Friday, July 6, 2018

How Spiders Fly

Great piece by Ed Yong in the Atlantic:
On October 31, 1832, a young naturalist named Charles Darwin walked onto the deck of the HMS Beagle and realized that the ship had been boarded by thousands of intruders. Tiny red spiders, each a millimeter wide, were everywhere. The ship was 60 miles offshore, so the creatures must have floated over from the Argentinian mainland. “All the ropes were coated and fringed with gossamer web,” Darwin wrote.

Spiders have no wings, but they can take to the air nonetheless. They’ll climb to an exposed point, raise their abdomens to the sky, extrude strands of silk, and float away. This behavior is called ballooning. It might carry spiders away from predators and competitors, or toward new lands with abundant resources. But whatever the reason for it, it’s clearly an effective means of travel. Spiders have been found two-and-a-half miles up in the air, and 1,000 miles out to sea.
You might think they do this because their silk threads catch the wind, but no; after all they are just threads, not sails, and the math doesn't work out. So, a mystery.
Erica Morley and Daniel Robert have an explanation. The duo, who work at the University of Bristol, has shown that spiders can sense the Earth’s electric field, and use it to launch themselves into the air.

Every day, around 40,000 thunderstorms crackle around the world, collectively turning Earth’s atmosphere into a giant electrical circuit. The upper reaches of the atmosphere have a positive charge, and the planet’s surface has a negative one. Even on sunny days with cloudless skies, the air carries a voltage of around 100 volts for every meter above the ground. In foggy or stormy conditions, that gradient might increase to tens of thousands of volts per meter.

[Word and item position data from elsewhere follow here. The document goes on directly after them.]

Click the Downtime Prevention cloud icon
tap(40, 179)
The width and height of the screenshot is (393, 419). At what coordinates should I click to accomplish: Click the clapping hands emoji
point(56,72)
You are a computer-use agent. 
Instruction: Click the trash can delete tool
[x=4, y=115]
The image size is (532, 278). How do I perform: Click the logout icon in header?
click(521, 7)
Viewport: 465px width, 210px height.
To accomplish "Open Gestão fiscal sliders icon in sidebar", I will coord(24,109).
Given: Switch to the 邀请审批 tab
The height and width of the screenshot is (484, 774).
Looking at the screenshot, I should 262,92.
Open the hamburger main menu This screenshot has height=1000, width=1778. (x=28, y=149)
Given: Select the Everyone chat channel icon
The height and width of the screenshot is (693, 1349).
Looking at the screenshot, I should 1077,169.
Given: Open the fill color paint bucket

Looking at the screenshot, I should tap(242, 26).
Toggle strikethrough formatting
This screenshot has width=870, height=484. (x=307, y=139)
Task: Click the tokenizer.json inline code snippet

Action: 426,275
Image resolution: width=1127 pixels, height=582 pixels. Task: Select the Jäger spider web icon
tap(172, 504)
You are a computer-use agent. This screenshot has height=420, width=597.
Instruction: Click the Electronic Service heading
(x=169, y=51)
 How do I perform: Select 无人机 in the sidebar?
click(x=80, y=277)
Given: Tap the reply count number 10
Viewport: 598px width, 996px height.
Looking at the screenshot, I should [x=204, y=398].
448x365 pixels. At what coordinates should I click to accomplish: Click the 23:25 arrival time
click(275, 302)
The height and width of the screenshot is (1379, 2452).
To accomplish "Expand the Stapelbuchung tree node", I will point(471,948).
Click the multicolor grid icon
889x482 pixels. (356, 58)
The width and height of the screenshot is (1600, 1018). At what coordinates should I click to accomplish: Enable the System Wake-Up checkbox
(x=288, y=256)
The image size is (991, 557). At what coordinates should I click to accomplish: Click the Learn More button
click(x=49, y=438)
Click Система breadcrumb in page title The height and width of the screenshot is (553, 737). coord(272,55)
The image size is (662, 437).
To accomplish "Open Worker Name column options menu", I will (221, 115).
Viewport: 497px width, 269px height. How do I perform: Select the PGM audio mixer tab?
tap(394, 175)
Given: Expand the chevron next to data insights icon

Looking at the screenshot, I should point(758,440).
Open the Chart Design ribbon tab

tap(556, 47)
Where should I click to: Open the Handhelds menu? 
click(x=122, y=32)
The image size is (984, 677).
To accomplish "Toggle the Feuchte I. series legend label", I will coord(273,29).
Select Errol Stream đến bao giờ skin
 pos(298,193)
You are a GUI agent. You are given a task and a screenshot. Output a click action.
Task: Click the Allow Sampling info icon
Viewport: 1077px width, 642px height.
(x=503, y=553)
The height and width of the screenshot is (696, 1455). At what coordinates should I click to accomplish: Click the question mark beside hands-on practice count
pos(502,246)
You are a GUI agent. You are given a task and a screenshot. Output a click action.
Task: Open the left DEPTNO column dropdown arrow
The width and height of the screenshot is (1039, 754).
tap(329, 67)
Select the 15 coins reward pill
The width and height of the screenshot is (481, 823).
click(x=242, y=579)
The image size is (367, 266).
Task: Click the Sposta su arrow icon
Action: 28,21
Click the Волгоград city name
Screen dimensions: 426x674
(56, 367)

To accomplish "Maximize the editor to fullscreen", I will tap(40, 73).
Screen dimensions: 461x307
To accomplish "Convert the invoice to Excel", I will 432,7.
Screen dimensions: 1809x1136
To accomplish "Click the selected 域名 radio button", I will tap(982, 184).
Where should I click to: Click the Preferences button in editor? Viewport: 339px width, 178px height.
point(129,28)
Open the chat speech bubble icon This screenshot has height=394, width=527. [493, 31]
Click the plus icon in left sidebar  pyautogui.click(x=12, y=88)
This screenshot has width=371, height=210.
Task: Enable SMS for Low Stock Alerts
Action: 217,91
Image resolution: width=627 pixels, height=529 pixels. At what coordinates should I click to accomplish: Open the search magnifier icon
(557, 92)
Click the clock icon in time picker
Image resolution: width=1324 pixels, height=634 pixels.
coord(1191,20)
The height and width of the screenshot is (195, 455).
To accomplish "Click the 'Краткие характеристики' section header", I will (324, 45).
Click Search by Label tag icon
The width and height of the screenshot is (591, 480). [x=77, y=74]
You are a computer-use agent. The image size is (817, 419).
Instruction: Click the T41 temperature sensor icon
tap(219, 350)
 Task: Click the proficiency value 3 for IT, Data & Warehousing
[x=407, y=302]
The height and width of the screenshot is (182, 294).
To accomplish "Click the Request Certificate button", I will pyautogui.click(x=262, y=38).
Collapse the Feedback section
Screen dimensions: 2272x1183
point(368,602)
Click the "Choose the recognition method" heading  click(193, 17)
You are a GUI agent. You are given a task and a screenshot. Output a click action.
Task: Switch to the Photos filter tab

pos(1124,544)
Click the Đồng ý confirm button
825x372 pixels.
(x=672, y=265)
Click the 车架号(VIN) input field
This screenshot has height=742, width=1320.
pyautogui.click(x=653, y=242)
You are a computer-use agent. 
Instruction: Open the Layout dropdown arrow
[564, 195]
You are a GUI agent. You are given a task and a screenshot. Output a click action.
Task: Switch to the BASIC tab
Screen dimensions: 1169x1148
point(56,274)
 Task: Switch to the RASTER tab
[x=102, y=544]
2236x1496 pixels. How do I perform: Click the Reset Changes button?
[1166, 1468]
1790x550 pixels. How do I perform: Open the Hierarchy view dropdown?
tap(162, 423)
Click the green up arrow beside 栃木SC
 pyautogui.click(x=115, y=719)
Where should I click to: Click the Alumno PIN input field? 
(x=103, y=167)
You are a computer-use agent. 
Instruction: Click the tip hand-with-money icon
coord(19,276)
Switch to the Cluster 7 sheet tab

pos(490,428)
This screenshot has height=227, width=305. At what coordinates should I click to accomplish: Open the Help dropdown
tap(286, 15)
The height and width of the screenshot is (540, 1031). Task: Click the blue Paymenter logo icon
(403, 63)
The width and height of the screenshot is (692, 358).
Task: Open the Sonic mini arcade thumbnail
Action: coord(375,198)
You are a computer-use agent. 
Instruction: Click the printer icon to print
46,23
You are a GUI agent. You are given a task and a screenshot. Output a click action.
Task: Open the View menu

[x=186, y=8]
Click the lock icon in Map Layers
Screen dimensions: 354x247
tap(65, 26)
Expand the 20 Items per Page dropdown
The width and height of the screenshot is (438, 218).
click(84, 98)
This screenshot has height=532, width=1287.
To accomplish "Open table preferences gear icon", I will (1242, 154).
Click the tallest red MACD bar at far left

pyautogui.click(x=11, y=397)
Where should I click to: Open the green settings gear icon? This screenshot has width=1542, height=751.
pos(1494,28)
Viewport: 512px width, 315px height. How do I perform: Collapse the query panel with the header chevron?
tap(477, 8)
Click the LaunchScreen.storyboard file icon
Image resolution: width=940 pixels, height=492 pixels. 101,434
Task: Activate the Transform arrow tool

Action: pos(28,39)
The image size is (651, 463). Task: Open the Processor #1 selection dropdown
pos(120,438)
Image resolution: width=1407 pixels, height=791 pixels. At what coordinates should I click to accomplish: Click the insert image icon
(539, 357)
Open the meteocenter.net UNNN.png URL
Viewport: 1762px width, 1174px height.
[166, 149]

Ballooning spiders operate within this planetary electric field. When their silk leaves their bodies, it typically picks up a negative charge. This repels the similar negative charges on the surfaces on which the spiders sit, creating enough force to lift them into the air. And spiders can increase those forces by climbing onto twigs, leaves, or blades of grass. Plants, being earthed, have the same negative charge as the ground that they grow upon, but they protrude into the positively charged air. This creates substantial electric fields between the air around them and the tips of their leaves and branches—and the spiders ballooning from those tips.
Cool. And another great example of how different the world is at different scales; a giant spider just would not be able to do this, or in fact any of the other things spiders do.

1 comment:

G. Verloren said...

Not even merely fantasy "giant" spiders. Most any spider more than a few millimeters in size can't do it. (Thank goodness!)